Isabelle Dostaler says airports big and small have been feeling the pinch of drastically reduced demand for travel during the pandemic. (Aaron Saltzman/CBC)

She said smaller regional airports like her local one in St. John’s have been hit perhaps even harder than big hubs such as Pearson.

“It’s now empty,” she said, speaking of the arrivals hall of St. John’s airport. “You look at the screen, and normally the screen is full announcing flights coming in and going out; there’s just three or four lines now.”

But even an airport as busy as Pearson can’t maintain current staffing levels forever in the face of cratering demand.

“It’s all across the system,” she said.

50 million passengers last year

The staffing move comes after the GTAA already deferred $265 million in planned capital spending this year, including  temporary cuts to salaries for the company’s management and board of directors.

Two of the job cuts will come from the ranks of the GTAA’s executive team, with the departure of its vice-president and chief strategy officer, Kim Stangeby, along with vice-president of customer and terminal services Scott Collier.

“Our leadership team and board of directors have worked concertedly each month to navigate these turbulent times and have put our people first,” CEO Deborah Flint said in a release. “This reduction in force is a difficult but necessary step, and one that we take with great sadness.”

The airport operator says it will work with the Unifor union and Toronto Airport‘s firefighter association to implement the changes while respecting their labour contracts.

Full recovery may take 5 years

Last year, Pearson moved 50 million passengers, but this year the GTAA says the airport is experiencing “significant declines in passengers and flight activity as a result of travel advisories and restrictions by governments, flight and route cancellations, and fleet groundings by air carriers.”

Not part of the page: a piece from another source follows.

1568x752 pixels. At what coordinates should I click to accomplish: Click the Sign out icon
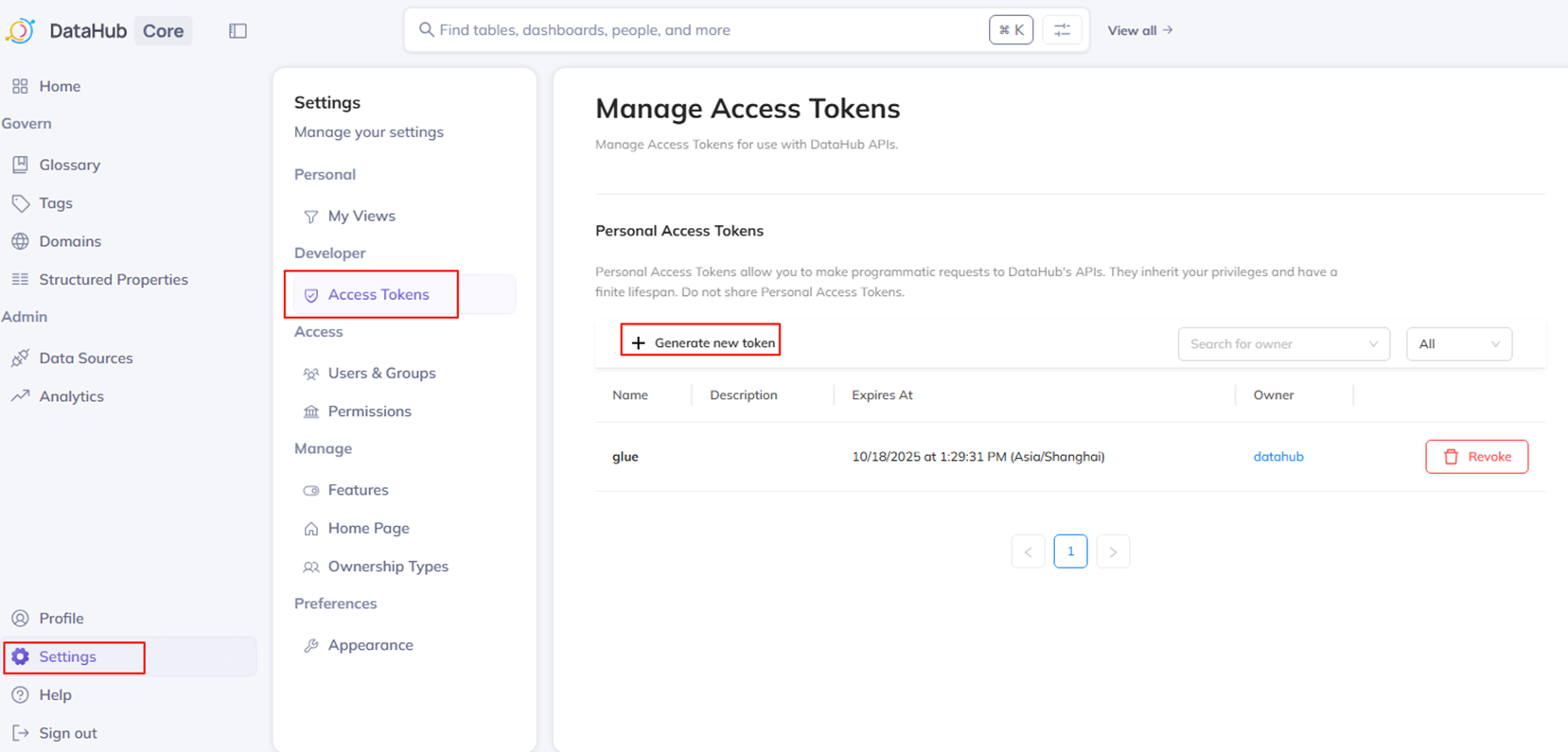(20, 733)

The GTAA says normal flight activity “may not return to pre-COVID-19 levels for at least three to five years, according to certain industry participants.”

Business professor Ken Wong at Queen’s University in Kingston, Ont., says the layoffs are to be expected during the current situation, but he’s concerned about what might happen if the layoffs become more permanent.

“While the current cutbacks are easily understood given the state of demand they face and the uncertainty of how the pandemic will unfold, eventually conditions will show improvement,” he said.

“Historically, during recessions, rehiring staff is the last thing done. Employers are waiting for more certainty since the cost of onboarding can only be justified if the employment is for a long duration.”